I’ve been feeling so restless and scattered lately with my reading (and maybe my life?)  Nothing seems to hold my attention for very long.   After I finished Effi Briest, which book I loved, I ordered more Fontane and while I was waiting for those books to arrive in the mail, I started a few others (well, more than a few).  Since it is the centenary of the Russian Revolution in October, I pulled off of my shelves several books of Russian history and literature that I had every intention of reading this month.  I managed to get about 60 pages into Gulag Letters by Arsenii Formakov and 20 pages into China Mievelle’s book October.  I also set aside 1917: Stories and Poems from the Russian Revolution and Russian Émigré Short Stories, which have yet to make it off of my coffee table.

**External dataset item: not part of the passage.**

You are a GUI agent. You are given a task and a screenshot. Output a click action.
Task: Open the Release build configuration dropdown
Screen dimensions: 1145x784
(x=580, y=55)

But I was craving more fiction so I read two short books, The Year of the Drought by Roland Buti which I enjoyed, but didn’t take much time to read, and Annie Ernaux’s A Man’s Place which I thought was interesting but not fantastic.  (I’ve ordered a few more of her books to see if any other of her titles resonate more with me than this first one I read.)  After staring at the three stacks of books sitting on my coffee table, wandering into the book room and staring at my shelves, flipping through the books on my bedside table, and consulting literary Twitter, I thought Joanna Walsh’s new collection of short fiction might be just the thing for me.  And I was right, sort of…

Walsh’s second story in Worlds from the Word’s End entitled “Bookshelves” begins by describing a bibliophile’s collection of books.  I felt right at home in her story, among her books:

They spill from your shelves.  They sprawl by your bed, luxurious, splayed sometimes and discarded at an early page,  broken by your attentions.  On your shelf more books you would like to read are waiting, books you have ordered, their white bodies fat with potential.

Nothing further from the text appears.